MORGAN CITY — Just under $4 million is the estimated total cost for repair work on streets within the city, according to an economic feasibility study the City Council commissioned for its November sales tax election to fund these repairs.
According to the study, prepared by Miller Engineers in Franklin, the work will cost about $3.96 million.
The streets included are Second and Sixth streets, Federal and Ditch avenues, Victor II Boulevard, David Drive, Veterans Boulevard, Youngs Road, and an area between Oceaneering International and InterMoor.
The bulk of the monies, about $1.37 million, will be dedicated to Victor II Boulevard, where asphalt patch, reconstruction and overlay all have been identified as needs.
The second priciest item of the plan includes Federal Avenue ($837,263), where asphalt patch and overlay is planned. This project will include Levee Road to Onstead Street and Bowman Street to Barrow Street.
Other work identified includes asphalt patch and overlay at Second and Sixth streets as well as Ditch Avenue, removal and replacement of concrete pavement on David Drive, Veterans Boulevard and Youngs Road, and an asphalt overlay between Oceaneering and InterMoor at McClelland Road.
The Second Street work includes Union to South Railroad and Railroad to Egle. It is pegged at $362,133.
The Sixth Street work includes Levee to South Everett and is pegged at $704,954.
The Ditch Avenue work, from Railroad Avenue to La. 182, is pegged at $153,590.
The Oceaneering/ InterMoor work is pegged at $10,165.
David Drive repairs span from Victor II Boulevard to La. 70 and are projected to cost $212,921; while Veterans Boulevard work, which includes the west and east lanes from Brashear Avenue to Fig Street, are pegged at $94,049.
Youngs Road work, estimated to cost $214,930, includes areas from Myrtle Street to McClelland.
Pricing for the work, which is subject to change depending on who is chosen for the work, was tabulated using Louisiana Department of Transportation and Development pricing.
On Nov. 19, Morgan City voters will determine whether any of this work gets done by passing or voting down a three-tenths cent sales tax to help fund road improvements throughout the city.
Voters’ approval will be sought to issue up to $4 million in revenue bonds for 10 years.
If the proposition passes and the bonds are issued quickly, Mayor Tim Matte said he is hopeful work could begin late in the first quarter or early second quarter of 2012.
“If we can get that done in the first quarter, I don’t know why either late in the first quarter or early second quarter we’re not at least overlaying those streets that don’t need a whole lot of work,” Matte said.
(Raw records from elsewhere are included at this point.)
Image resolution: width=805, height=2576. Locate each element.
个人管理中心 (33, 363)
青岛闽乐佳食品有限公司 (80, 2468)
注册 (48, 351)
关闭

While all of the streets are of utmost priority, he said the ones that can be started the quickest will be the ones that will be undertaken first.
Depending on what contractors and city officials decide, street work could be ongoing in multiple areas at the same time.
With a three-tenths cent collection, the city expects to generate 2012 projection of $816,000 in sales tax collections as well as no more than $487,000 per year in debt service (at an interest rate of 4 percent) for the next 10 years. Using those figures, city officials have determined that they would have, on average, $413,900 per year to spend on roads. That figure includes an average of $84,900 in Road Royalty funding from the parish.
Matte said while the 4 percent debt service rate was used for the project calculations, the city’s bond attorney, Jerry Osbourne of Foley and Judell, a New Orleans bond attorney firm, said the rate should be lower.